----- Material for the task -----

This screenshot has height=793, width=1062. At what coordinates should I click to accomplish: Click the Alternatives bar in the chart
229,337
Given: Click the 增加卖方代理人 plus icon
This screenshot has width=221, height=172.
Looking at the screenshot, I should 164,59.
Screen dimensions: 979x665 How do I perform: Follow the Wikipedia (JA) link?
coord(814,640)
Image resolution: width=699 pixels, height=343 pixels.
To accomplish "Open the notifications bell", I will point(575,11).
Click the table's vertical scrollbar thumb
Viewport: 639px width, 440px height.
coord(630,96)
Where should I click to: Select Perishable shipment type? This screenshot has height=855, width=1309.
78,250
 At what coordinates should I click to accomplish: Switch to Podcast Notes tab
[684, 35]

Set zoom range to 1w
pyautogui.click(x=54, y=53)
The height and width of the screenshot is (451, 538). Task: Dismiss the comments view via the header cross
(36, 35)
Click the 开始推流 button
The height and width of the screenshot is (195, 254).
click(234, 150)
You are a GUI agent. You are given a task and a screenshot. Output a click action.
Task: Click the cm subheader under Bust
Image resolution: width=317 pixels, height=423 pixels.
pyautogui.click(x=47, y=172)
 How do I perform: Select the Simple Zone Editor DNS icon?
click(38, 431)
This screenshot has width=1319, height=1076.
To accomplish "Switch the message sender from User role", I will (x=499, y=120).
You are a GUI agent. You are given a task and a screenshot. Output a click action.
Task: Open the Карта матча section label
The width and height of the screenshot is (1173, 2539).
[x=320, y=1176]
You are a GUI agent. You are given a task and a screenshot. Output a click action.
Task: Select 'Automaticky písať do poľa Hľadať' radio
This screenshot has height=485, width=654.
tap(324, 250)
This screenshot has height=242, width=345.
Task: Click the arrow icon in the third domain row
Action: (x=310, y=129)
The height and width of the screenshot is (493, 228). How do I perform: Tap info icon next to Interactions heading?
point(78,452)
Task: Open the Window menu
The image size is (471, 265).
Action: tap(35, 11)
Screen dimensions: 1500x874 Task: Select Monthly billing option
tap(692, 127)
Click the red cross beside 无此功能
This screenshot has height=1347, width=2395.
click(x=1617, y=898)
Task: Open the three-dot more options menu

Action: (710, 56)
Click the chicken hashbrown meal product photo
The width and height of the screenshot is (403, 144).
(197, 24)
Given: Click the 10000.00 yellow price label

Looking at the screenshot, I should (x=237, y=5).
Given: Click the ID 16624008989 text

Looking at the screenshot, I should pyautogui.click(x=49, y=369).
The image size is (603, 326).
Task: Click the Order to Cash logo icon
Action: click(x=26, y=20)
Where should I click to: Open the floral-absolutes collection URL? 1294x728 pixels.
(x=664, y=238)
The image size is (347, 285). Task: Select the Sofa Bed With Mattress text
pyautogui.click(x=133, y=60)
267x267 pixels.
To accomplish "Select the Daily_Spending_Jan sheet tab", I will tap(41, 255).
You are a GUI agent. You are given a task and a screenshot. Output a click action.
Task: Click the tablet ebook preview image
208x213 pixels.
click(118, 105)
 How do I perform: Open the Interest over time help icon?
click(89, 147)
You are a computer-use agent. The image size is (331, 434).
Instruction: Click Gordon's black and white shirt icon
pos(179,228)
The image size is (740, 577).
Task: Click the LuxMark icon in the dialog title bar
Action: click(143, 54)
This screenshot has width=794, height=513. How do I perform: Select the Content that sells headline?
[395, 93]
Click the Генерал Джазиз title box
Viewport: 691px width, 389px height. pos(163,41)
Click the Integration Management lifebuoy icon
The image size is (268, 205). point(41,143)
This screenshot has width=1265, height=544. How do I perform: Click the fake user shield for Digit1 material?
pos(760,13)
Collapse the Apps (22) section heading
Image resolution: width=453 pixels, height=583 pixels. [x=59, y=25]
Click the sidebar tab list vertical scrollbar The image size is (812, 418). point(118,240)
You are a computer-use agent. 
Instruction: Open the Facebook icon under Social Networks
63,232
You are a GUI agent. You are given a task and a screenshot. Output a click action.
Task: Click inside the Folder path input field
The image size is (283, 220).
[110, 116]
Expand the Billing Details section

-----

All of the data is to be transcribed exactly as written.

Exercise solution:
This screenshot has height=793, width=1062. At what coordinates should I click to accomplish: Click the Alternatives bar in the chart
229,337
Given: Click the 增加卖方代理人 plus icon
This screenshot has width=221, height=172.
Looking at the screenshot, I should 164,59.
Screen dimensions: 979x665 How do I perform: Follow the Wikipedia (JA) link?
coord(814,640)
Image resolution: width=699 pixels, height=343 pixels.
To accomplish "Open the notifications bell", I will point(575,11).
Click the table's vertical scrollbar thumb
Viewport: 639px width, 440px height.
coord(630,96)
Where should I click to: Select Perishable shipment type? This screenshot has height=855, width=1309.
78,250
 At what coordinates should I click to accomplish: Switch to Podcast Notes tab
[684, 35]

Set zoom range to 1w
pyautogui.click(x=54, y=53)
The height and width of the screenshot is (451, 538). Task: Dismiss the comments view via the header cross
(36, 35)
Click the 开始推流 button
The height and width of the screenshot is (195, 254).
click(234, 150)
You are a GUI agent. You are given a task and a screenshot. Output a click action.
Task: Click the cm subheader under Bust
Image resolution: width=317 pixels, height=423 pixels.
pyautogui.click(x=47, y=172)
 How do I perform: Select the Simple Zone Editor DNS icon?
click(38, 431)
This screenshot has width=1319, height=1076.
To accomplish "Switch the message sender from User role", I will (x=499, y=120).
You are a GUI agent. You are given a task and a screenshot. Output a click action.
Task: Open the Карта матча section label
The width and height of the screenshot is (1173, 2539).
[x=320, y=1176]
You are a GUI agent. You are given a task and a screenshot. Output a click action.
Task: Select 'Automaticky písať do poľa Hľadať' radio
This screenshot has height=485, width=654.
tap(324, 250)
This screenshot has height=242, width=345.
Task: Click the arrow icon in the third domain row
Action: (x=310, y=129)
The height and width of the screenshot is (493, 228). How do I perform: Tap info icon next to Interactions heading?
point(78,452)
Task: Open the Window menu
The image size is (471, 265).
Action: tap(35, 11)
Screen dimensions: 1500x874 Task: Select Monthly billing option
tap(692, 127)
Click the red cross beside 无此功能
This screenshot has height=1347, width=2395.
click(x=1617, y=898)
Task: Open the three-dot more options menu

Action: (710, 56)
Click the chicken hashbrown meal product photo
The width and height of the screenshot is (403, 144).
(197, 24)
Given: Click the 10000.00 yellow price label

Looking at the screenshot, I should (x=237, y=5).
Given: Click the ID 16624008989 text

Looking at the screenshot, I should pyautogui.click(x=49, y=369).
The image size is (603, 326).
Task: Click the Order to Cash logo icon
Action: click(x=26, y=20)
Where should I click to: Open the floral-absolutes collection URL? 1294x728 pixels.
(x=664, y=238)
The image size is (347, 285). Task: Select the Sofa Bed With Mattress text
pyautogui.click(x=133, y=60)
267x267 pixels.
To accomplish "Select the Daily_Spending_Jan sheet tab", I will tap(41, 255).
You are a GUI agent. You are given a task and a screenshot. Output a click action.
Task: Click the tablet ebook preview image
208x213 pixels.
click(118, 105)
 How do I perform: Open the Interest over time help icon?
click(89, 147)
You are a computer-use agent. The image size is (331, 434).
Instruction: Click Gordon's black and white shirt icon
pos(179,228)
The image size is (740, 577).
Task: Click the LuxMark icon in the dialog title bar
Action: click(143, 54)
This screenshot has width=794, height=513. How do I perform: Select the Content that sells headline?
[395, 93]
Click the Генерал Джазиз title box
Viewport: 691px width, 389px height. pos(163,41)
Click the Integration Management lifebuoy icon
The image size is (268, 205). point(41,143)
This screenshot has width=1265, height=544. How do I perform: Click the fake user shield for Digit1 material?
pos(760,13)
Collapse the Apps (22) section heading
Image resolution: width=453 pixels, height=583 pixels. [x=59, y=25]
Click the sidebar tab list vertical scrollbar The image size is (812, 418). point(118,240)
You are a computer-use agent. 
Instruction: Open the Facebook icon under Social Networks
63,232
You are a GUI agent. You are given a task and a screenshot. Output a click action.
Task: Click inside the Folder path input field
The image size is (283, 220).
[110, 116]
Expand the Billing Details section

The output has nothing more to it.